START Information

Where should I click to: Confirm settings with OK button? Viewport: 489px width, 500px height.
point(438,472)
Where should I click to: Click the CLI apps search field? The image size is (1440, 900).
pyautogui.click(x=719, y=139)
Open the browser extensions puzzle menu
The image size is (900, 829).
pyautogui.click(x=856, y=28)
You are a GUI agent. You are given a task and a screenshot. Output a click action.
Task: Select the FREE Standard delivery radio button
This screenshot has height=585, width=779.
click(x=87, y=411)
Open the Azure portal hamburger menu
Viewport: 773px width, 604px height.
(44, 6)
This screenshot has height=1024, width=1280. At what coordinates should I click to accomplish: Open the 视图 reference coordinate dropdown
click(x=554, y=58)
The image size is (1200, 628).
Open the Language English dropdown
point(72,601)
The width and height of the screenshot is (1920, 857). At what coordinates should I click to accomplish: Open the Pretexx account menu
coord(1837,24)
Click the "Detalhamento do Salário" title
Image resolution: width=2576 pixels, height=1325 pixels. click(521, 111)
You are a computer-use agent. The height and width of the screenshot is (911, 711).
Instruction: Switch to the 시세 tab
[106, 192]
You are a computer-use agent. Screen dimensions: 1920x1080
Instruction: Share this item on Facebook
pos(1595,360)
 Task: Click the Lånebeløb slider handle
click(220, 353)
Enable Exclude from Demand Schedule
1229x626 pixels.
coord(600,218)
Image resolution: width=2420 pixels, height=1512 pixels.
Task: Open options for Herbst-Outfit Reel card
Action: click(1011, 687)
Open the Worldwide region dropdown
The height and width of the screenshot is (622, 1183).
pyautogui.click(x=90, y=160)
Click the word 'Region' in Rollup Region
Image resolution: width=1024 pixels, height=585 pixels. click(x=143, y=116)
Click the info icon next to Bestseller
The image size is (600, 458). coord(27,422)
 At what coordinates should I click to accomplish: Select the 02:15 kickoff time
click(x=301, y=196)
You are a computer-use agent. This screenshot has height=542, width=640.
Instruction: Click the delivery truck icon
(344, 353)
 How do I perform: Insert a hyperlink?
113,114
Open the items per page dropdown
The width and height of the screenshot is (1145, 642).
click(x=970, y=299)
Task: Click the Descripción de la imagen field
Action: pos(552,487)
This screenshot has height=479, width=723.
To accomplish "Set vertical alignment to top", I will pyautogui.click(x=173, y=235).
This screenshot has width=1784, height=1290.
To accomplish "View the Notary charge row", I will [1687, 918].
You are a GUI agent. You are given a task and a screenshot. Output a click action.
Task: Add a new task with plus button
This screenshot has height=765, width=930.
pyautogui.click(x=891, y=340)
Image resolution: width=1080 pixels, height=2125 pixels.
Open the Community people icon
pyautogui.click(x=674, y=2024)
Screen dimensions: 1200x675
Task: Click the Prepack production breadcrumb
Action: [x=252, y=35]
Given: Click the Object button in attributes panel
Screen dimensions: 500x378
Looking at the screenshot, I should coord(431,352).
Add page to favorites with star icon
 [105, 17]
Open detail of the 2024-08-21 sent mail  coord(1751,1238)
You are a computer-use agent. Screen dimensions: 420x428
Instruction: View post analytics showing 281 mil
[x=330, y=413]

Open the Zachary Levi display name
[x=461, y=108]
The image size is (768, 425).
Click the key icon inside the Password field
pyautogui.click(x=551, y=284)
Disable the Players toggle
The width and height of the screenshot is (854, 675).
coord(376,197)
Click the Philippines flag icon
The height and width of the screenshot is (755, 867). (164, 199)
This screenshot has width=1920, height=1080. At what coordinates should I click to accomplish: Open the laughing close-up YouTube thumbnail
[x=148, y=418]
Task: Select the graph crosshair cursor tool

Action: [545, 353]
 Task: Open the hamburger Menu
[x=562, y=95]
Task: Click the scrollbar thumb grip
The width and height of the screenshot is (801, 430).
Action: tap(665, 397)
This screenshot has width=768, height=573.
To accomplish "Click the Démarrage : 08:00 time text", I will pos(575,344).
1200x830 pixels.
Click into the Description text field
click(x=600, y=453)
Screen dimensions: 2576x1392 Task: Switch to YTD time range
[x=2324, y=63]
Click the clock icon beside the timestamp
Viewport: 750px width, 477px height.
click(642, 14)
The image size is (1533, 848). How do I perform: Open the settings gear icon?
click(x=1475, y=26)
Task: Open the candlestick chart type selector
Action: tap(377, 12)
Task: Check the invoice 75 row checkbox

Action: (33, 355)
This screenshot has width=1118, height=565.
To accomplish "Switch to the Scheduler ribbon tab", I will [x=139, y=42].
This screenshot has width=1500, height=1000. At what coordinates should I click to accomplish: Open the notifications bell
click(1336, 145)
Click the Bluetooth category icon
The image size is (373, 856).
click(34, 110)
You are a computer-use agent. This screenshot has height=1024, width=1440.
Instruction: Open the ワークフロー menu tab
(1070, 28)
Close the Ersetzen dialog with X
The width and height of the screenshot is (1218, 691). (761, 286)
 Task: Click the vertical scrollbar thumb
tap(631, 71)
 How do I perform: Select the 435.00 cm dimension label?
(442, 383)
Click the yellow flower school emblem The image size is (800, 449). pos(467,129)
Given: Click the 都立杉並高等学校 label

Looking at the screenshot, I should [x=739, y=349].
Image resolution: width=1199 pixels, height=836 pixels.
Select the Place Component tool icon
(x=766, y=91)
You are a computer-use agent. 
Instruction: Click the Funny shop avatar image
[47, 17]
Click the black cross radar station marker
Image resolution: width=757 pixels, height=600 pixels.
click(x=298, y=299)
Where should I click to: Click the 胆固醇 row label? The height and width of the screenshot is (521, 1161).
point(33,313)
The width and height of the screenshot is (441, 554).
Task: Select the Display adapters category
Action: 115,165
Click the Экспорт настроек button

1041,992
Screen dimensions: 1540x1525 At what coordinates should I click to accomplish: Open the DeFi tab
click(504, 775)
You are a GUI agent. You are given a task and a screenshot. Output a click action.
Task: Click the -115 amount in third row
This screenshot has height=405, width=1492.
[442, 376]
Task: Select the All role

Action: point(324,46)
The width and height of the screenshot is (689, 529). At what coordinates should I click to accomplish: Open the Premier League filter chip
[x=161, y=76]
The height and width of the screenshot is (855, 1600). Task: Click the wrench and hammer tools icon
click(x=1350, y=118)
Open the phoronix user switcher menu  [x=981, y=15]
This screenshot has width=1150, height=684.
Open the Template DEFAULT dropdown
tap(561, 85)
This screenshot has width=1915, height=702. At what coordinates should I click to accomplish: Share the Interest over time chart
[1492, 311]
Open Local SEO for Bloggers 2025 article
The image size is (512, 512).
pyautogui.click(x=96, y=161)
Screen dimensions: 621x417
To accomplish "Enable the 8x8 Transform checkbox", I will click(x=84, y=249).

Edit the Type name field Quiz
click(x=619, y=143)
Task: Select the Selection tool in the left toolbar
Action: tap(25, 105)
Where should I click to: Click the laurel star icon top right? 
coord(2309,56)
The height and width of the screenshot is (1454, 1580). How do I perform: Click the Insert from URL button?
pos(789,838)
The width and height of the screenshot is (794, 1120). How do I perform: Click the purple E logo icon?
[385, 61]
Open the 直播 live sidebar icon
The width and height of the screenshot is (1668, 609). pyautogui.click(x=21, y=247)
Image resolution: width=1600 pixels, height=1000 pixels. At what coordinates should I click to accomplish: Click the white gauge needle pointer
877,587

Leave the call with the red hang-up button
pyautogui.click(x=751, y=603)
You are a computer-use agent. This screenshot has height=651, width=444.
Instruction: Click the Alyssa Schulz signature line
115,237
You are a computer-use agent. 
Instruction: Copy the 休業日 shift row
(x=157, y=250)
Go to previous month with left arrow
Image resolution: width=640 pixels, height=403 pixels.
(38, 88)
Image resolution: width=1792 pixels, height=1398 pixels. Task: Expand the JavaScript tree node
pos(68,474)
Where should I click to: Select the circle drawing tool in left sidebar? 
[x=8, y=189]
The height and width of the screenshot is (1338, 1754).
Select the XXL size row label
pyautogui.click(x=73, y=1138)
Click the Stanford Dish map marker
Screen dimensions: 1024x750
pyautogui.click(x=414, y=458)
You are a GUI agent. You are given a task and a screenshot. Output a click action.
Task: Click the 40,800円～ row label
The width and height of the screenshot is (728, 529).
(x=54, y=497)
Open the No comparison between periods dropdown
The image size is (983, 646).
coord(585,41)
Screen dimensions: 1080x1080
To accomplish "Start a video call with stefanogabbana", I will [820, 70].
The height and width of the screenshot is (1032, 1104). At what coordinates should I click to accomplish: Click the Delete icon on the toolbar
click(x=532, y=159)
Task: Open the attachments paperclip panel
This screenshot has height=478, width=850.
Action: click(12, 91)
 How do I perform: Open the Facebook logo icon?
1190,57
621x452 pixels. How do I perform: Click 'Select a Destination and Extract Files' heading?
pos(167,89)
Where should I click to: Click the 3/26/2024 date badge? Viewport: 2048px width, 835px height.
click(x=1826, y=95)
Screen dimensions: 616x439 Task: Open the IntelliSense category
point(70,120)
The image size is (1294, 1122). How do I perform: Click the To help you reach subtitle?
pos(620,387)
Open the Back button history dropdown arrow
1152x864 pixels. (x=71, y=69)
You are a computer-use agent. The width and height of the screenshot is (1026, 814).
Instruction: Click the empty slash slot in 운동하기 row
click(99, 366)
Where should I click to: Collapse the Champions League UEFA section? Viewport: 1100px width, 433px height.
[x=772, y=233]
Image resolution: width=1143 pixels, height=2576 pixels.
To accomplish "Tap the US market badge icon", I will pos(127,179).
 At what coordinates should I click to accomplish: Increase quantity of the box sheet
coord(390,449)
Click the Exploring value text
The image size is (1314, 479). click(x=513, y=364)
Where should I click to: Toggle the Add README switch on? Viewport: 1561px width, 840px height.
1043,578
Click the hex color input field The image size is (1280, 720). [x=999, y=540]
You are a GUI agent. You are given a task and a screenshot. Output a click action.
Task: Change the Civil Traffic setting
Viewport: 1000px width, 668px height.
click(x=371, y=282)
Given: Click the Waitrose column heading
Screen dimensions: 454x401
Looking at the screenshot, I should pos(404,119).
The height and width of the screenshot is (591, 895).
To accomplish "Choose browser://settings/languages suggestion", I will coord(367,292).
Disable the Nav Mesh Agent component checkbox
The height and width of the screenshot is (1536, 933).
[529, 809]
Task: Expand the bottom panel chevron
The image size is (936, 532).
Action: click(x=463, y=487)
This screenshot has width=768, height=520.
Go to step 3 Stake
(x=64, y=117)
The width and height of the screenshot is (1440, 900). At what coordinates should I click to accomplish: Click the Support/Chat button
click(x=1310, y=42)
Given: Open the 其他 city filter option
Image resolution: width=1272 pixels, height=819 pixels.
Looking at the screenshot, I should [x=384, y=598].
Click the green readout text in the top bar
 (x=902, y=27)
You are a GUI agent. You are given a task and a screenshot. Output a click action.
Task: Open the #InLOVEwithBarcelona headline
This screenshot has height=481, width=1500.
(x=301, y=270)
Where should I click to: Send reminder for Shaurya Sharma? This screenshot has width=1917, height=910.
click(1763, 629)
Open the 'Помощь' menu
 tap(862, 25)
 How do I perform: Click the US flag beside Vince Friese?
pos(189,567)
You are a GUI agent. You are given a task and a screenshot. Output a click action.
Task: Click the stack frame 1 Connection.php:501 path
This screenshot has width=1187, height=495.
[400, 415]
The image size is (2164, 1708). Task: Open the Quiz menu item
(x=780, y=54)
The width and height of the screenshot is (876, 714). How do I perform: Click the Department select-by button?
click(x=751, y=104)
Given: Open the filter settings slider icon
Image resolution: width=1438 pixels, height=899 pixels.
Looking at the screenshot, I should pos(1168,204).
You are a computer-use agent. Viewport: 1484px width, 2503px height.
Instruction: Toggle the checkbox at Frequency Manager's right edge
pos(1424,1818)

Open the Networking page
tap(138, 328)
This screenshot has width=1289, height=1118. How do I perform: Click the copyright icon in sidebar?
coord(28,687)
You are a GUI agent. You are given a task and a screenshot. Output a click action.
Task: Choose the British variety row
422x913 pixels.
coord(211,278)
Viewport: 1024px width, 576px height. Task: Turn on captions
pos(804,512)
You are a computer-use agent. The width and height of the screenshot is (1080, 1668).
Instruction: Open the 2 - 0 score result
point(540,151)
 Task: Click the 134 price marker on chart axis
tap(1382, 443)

END Information

Try it: Of all the lines above, tally those with the word "computer". Write the total only.

Answer section: 11